Shantideva is well-known as the author of "The Way Of the Bodhisattva," one of the most inspiring exhortations in Buddhist literature. The only other work attributed to him is a compendium drawn from nearly 100 scriptures, mostly from the Mahayana. Many of these sutras are now lost to us and known only through Shantideva's quotes.

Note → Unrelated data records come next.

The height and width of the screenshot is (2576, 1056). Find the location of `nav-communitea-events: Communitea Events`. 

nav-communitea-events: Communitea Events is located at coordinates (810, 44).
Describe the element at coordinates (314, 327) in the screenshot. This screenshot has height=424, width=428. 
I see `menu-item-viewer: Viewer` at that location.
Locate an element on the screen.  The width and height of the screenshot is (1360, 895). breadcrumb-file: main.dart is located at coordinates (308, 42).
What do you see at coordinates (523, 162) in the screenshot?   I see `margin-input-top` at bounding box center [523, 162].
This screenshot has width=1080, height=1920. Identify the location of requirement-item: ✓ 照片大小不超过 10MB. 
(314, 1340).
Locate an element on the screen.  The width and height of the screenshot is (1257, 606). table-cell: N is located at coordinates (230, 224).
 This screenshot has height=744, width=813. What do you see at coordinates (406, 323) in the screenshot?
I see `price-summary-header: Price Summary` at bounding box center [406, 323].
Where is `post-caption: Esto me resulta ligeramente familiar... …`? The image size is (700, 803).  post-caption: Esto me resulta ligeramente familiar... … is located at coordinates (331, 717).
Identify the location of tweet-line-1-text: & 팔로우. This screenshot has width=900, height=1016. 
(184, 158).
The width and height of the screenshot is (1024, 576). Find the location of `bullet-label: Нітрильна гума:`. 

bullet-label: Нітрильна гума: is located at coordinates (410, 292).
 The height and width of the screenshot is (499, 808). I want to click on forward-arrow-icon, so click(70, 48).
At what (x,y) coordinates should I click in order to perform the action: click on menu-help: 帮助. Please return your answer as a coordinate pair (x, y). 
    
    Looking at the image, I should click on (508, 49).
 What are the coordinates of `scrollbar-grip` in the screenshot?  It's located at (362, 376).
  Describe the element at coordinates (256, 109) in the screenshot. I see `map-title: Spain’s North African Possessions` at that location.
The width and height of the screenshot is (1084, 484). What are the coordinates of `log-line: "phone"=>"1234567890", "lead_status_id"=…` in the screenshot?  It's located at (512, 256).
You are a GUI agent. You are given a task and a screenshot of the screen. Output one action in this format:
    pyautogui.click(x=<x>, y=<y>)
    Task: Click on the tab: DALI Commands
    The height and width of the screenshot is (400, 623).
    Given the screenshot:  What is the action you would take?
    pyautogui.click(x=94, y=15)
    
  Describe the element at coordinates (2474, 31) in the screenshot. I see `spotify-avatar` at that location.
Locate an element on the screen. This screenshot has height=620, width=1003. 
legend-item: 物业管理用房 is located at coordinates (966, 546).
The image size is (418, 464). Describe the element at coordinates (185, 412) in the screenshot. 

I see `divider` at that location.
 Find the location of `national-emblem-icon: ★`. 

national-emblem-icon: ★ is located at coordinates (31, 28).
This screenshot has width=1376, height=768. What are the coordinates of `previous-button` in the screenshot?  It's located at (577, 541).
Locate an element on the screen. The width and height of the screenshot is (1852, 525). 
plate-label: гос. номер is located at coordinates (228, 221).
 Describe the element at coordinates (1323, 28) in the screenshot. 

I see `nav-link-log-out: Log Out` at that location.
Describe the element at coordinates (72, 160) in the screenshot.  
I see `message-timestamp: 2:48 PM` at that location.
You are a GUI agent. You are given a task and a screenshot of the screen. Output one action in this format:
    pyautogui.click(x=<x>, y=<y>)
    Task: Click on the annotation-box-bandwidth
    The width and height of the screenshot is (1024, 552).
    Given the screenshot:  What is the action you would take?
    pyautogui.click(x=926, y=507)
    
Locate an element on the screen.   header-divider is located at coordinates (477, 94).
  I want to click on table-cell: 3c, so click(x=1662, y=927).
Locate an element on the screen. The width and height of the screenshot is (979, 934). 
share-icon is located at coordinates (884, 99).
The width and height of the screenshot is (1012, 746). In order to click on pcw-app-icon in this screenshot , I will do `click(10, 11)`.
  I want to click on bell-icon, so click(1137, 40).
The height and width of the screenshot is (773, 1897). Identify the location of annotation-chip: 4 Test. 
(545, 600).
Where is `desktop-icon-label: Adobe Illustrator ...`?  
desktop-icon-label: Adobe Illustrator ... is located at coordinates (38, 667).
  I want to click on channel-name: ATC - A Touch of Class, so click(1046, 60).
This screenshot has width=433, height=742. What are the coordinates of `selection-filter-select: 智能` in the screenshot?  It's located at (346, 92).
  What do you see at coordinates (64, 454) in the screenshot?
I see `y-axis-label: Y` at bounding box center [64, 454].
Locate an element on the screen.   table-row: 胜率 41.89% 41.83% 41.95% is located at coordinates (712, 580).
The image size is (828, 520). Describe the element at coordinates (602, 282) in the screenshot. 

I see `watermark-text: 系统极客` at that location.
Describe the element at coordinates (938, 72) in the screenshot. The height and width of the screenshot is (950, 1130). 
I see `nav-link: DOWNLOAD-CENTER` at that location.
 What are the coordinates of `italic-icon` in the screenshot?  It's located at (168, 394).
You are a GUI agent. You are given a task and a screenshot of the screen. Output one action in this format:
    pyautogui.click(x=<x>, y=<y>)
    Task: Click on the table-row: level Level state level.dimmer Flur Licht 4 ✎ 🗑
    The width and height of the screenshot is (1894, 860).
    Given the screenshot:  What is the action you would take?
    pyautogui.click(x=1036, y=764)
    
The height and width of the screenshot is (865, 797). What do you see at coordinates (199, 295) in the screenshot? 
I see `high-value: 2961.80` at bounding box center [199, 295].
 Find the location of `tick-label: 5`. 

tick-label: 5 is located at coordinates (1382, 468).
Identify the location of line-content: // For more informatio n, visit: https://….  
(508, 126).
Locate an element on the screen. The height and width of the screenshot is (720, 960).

The Japanese bodhisattva/professor Ven. Shoshin Ichishima had his life-work published this year, "The Essence of Buddhism," which is a study of Shantideva's compendium called "Siksa Samuccaya." In the Bendall/Rouse translation of the Siksasamuccaya, pages 251-263 especially, Shantideva has compiled a series of sutra passages showing the indomitable resolve of the bodhisattva. Here is an example:
If the Bodhisattva turns his face away from the good of all creatures, his field is not pure and his work is not accomplished. Then the wise Bodhisattva thinks, "Therefore whatever beings of animal nature be insignificant, timid, stupid, deaf, dumb by nature, may I meet in my Buddha-field all who in animal form are not behaving so as to attain Nirvana, rejected by all Buddhas and Bodhisattvas; these all I would seat in the bodhi-tree circle, and bring to the knowledge of supreme enlightenment." As thus the Bodhisattva thinks, as his thoughts arise one by one, all the realms of Mara do quake, and all the Buddhas utter his praises.